■ Excerpt ■
## BEGIN

# Hbo???



## wthomas69 (Nov 28, 2009)

Is there any way to get HBO GO or hbomax I'm a TiVo Bolt? My HBO provider is AT&T watch TV which I get for free through the AT&T unlimited cell phone plan


----------



## lhvetinari (Jun 24, 2019)

Use the HBO app - it's rebranded HBO GO. More info on the big thread:
HBO GO is being retired July 31, 2020


----------



## wthomas69 (Nov 28, 2009)

Doesn't work, ATT not listed as a provider


----------



## HerronScott (Jan 1, 2002)

wthomas69 said:


> Doesn't work, ATT not listed as a provider


Yep, noticed that Comcast/Xfinity wasn't available any more last night.

Scott


----------



## Gary Jackson (Mar 18, 2020)

Noticed the same thing, Cox not listed as a provider.


----------



## koberlin1 (Aug 11, 2011)

So can we no longer access HBOGO on Tivo? I tried tonight and it said I needed to reauthorize it at the HBOGO website but COX is not longer listed there (nor is Spectrum, Comcast, ATT). I assume this is because they retired it for HBOMAX. I do have access to HBOMAX via COX and ATT which work on my Roku and AppleTV's. But no HBOMAX app on Tivo?

## END

(Records of locating words and elements)
## BEGIN

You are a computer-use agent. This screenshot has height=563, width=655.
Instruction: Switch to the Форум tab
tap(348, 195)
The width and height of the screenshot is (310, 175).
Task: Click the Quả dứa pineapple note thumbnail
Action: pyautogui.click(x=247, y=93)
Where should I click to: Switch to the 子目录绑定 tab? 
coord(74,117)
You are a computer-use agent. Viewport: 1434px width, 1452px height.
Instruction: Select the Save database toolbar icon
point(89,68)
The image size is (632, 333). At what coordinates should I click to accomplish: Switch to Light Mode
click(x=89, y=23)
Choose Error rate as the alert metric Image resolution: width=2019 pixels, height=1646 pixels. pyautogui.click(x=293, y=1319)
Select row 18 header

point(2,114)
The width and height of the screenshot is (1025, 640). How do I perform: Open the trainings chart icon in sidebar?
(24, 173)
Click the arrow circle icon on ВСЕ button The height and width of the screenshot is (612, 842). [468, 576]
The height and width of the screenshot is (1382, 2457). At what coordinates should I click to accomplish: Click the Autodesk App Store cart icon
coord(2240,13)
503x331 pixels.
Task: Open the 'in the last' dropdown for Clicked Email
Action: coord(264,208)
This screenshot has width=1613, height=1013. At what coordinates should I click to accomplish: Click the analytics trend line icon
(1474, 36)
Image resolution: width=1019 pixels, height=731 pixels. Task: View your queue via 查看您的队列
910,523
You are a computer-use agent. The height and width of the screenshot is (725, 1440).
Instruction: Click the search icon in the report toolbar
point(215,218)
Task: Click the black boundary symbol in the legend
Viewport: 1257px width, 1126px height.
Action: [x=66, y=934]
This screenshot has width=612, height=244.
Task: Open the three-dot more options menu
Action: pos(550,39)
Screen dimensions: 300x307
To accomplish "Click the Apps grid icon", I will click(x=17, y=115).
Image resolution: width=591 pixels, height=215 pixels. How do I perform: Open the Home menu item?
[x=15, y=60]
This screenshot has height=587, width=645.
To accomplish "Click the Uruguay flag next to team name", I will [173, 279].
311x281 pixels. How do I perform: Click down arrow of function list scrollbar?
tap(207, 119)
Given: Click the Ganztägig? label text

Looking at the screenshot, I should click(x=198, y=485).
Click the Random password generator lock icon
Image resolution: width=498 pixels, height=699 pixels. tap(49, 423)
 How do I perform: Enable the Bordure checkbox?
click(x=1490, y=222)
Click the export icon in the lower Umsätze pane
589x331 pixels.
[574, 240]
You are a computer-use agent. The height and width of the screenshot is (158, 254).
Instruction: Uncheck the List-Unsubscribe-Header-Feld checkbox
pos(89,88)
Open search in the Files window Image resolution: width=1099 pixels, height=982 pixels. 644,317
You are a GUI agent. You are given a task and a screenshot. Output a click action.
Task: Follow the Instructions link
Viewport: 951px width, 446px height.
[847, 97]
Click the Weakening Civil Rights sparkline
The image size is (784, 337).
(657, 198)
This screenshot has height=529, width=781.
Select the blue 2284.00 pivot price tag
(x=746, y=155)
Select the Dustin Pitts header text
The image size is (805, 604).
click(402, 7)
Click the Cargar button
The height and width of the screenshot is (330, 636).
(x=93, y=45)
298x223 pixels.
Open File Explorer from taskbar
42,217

## END

■ Goals ■
A – Arrange the rows as a numbered list, starting at the first row and ending at the row that contains "point(2,114)", with blank lines left out.
B – Pick up the forum thread about HBO GO on TiVo where it stops and continue it.
The forum thread and the rows are two unrelated pieces of material.

■ Results for the exercise ■
A –
1. You are a computer-use agent. This screenshot has height=563, width=655.
2. Instruction: Switch to the Форум tab
3. tap(348, 195)
4. The width and height of the screenshot is (310, 175).
5. Task: Click the Quả dứa pineapple note thumbnail
6. Action: pyautogui.click(x=247, y=93)
7. Where should I click to: Switch to the 子目录绑定 tab? 
8. coord(74,117)
9. You are a computer-use agent. Viewport: 1434px width, 1452px height.
10. Instruction: Select the Save database toolbar icon
11. point(89,68)
12. The image size is (632, 333). At what coordinates should I click to accomplish: Switch to Light Mode
13. click(x=89, y=23)
14. Choose Error rate as the alert metric Image resolution: width=2019 pixels, height=1646 pixels. pyautogui.click(x=293, y=1319)
15. Select row 18 header
16. point(2,114)

B –
----------



## My Cape is a Recliner (Oct 5, 2019)

The HBO GO app will be removed from primary platforms in the U.S. by July 31, 2020. If your provider does not carry HBO Max, you can access HBO GO via HBOGO.com through August 31, 2020.
About - FAQs

HBO News - How to Watch HBO Max
*How to Watch HBO Max*
All of HBO is also available to stream via HBO Max. Here's what you need to know about the new platform.
HBO Max. HBO NOW. HBO GO. You have questions: Are they all the same? What happened to HBO GO? We have answers. Read on to find out more.

*HBO Max *is a platform offered by WarnerMedia that features 10,000 hours of premium content bundling all of HBO together with even more movies, shows and Max Originals for the whole family, including _Friends_, _South Park, The Big Bang Theory, Wonder Woman_, the Studio Ghibli collection, and much more. HBO Max is available through many TV and internet providers. For a list of supported providers, go here.

The *HBO NOW app, *the standalone streaming service, has been rebranded to the *HBO app*. Existing HBO NOW subscribers still have access to HBO through the rebranded HBO app on supported devices and through play.hbonow.com. Most HBO NOW subscribers currently have access to HBO Max as well. For more information, go here.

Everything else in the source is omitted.